GAUGE THEORY & TOPOLOGY SEMINAR: Robert Lipshitz
COLUMBIA UNIVERSITY
Hochschild localization and bordered Heegaard Floer homology
on Friday, April 25, 2014, at 3:30 PM in Science Center 309
We will discuss an analogue in Hochschild homology of the Smith inequality for a Z/2 action on a topological space.  We will then apply this theorem to bordered Heegaard Floer homology, to obtain results about the Heegaard Floer homology of double covers, and speculate wildly about other possible extensions and applications.  This is joint work with David Treumann.

NUMBER THEORY SEMINAR: Brandon Levin
IAS
Moduli of finite flat group schemes and local models
on Wednesday, April 30, 2014, at 3:00 PM in Sci Center 507
In Kisin’s work on modularity lifting, he studies flat deformation rings using a moduli space of finite flat group schemes. In turn, the geometry of this space can be related to local models of Shimura varieties. We discuss generalizations of the moduli space, the local models, and the relationship between them.

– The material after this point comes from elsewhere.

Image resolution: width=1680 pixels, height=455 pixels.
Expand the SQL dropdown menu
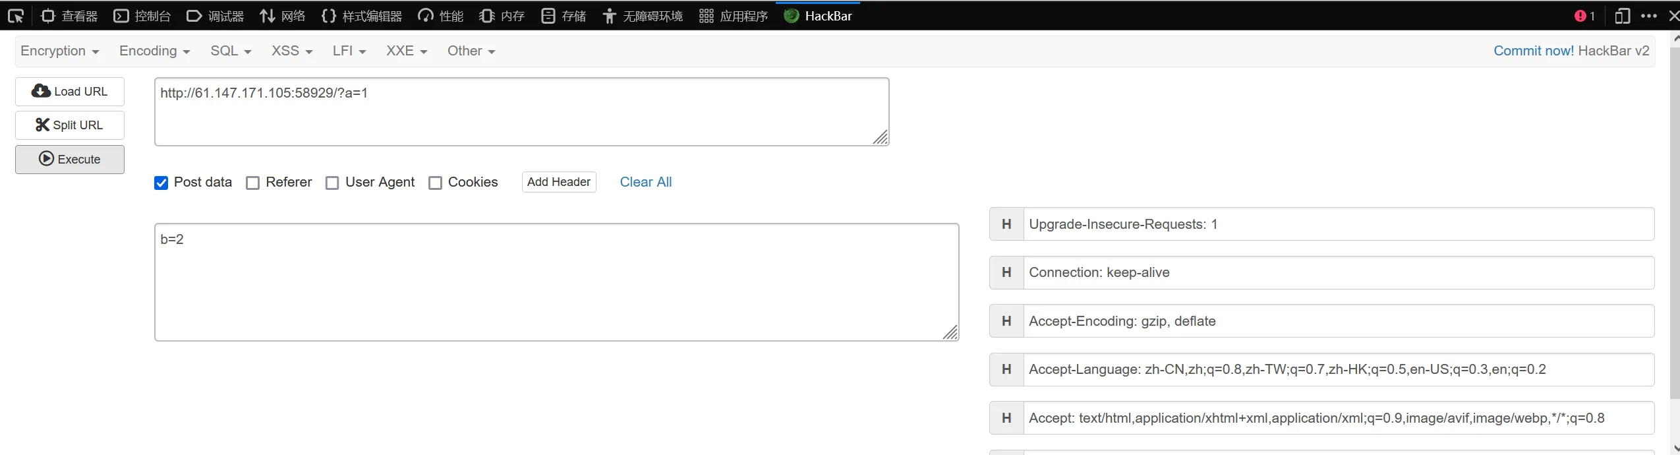231,51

NUMBER THEORY SEMINAR: Gopal Prasad
UNIVERSITY OF MICHIGAN
Fake projective spaces
on Wednesday, May 07, 2014, at 3:00 PM in Science Center 507
A fake projective plane (fpp) is a smooth projective complex algebraic surface which has same Betti numbers as the complex projective plane. The first example of an fpp was constructed by David Mumford using p-adic uniformization. It was known that there are only finitely many fpp's and their fundamental groups are arithmetic subgroups of PU(2,1). In a joint work with Sai-Kee Yeung, using number theory, Bruhat-Tits theory, and my volume formula for the volumes of symmetric spaces modulo arithmetic groups, we have classified fpp's in 28 nonempty classes. This classification, with extensive computer-assisted computations by Steger and Cartwright, has led to a complete determination of all the fpp's--there are exactly 100 of them. This work has also given us an unexpected algebraic surface. In my talk I will describe the work, and its generalization to higher dimensions. For example, we have found fake analogues of complex projective 4-space. Our results have interesting consequences for the cohomology of arithmetic groups and automorphic forms.